The quadratic programming (QP) problem involves minimization of a quadratic function subject to linear constraints. Most codes use the formulation
QP: minimize $\frac{1}{2} x^T Q x + c^T x$
subject to $a_i^T x = b_i$ for $i \in \mathcal{E}\qquad $
$a_i^T x \geq b_i$ for $i \in \mathcal{I}$,
where $Q \in R^{n\times n}$ is symmetric, and the index sets $\mathcal{I} \,$ and $\mathcal{E} \,$ specify the inequality and equality constraints, respectively. Quadratic programs are fundamental since many other types of optimization are solved by solving a sequence of QP (this method is known as Sequential Quadratic Programming.
The difficulty of solving the quadratic programming problem depends largely on the nature of the matrix $Q \,$. In ''convex'' quadratic programs, which are relatively easy to solve - there are polynomial-time algorithms - , the matrix $Q \,$ is positive semidefinite (on the feasible set). If $Q \,$ has negative eigenvalues-''nonconvex'' quadratic programming-then the objective function may have more than one local minimizer, and the problem is NP-complete. An extreme example is the problem
$\qquad \qquad \min \; - x^T x \; : \; -1 \leq x_i \leq 1, \; i=1,\ldots,n$,
which has a minimizer at any $x \,$ with
$\qquad \qquad|x_i|\,=1$ for $i = 1,..., n \,$ - a total of $\, 2^n_{} \,$ local minimizers.

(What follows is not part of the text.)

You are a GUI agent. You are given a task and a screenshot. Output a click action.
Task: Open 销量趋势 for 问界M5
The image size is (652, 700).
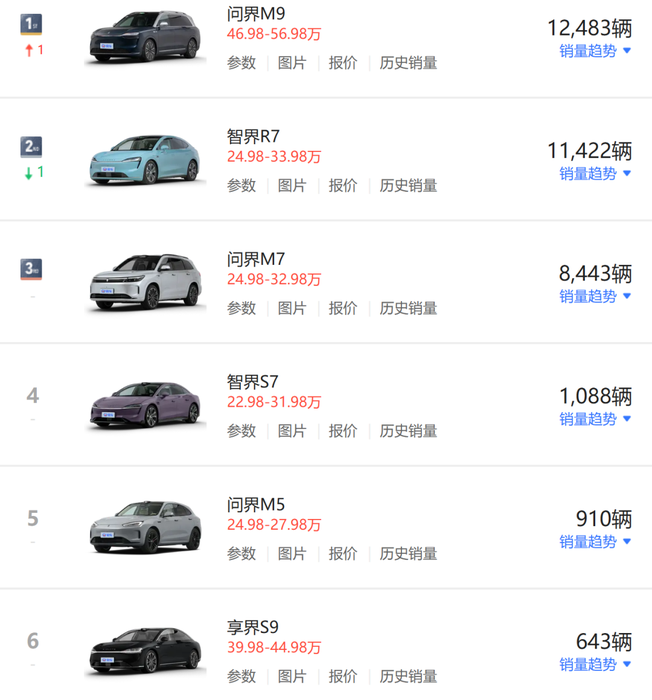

Necessary optimality conditions for the vector $x^*_{} \,$ to be a local minimizer of problem QP are that it should be
primal feasible, i.e.,
$\qquad a_i^T x^* = b_i$ for $i \in \mathcal{E}\qquad $ and $a_i^T x^* \geq b_i$ for $i \in \mathcal{I}$,
dual feasible, i.e.,
$ \qquad Q x^* + c = \sum_{i \in \mathcal{E} \cup \mathcal{I}} a_i y_i^* \,$ and $y_i^* \geq 0$ for $i \in I$,
for some vector of ''Lagrange multipliers'' $y^*_{} \,$, and that the ''complementary slackness'' condition
$ \qquad ( a_i^T x^* - b_i ) y_i^* = 0 \;\;\; $ for all $i \in \mathcal{I}$,
should hold. These requirements are commonly known as the Karush-Kuhn_Tucker (KKT) conditions.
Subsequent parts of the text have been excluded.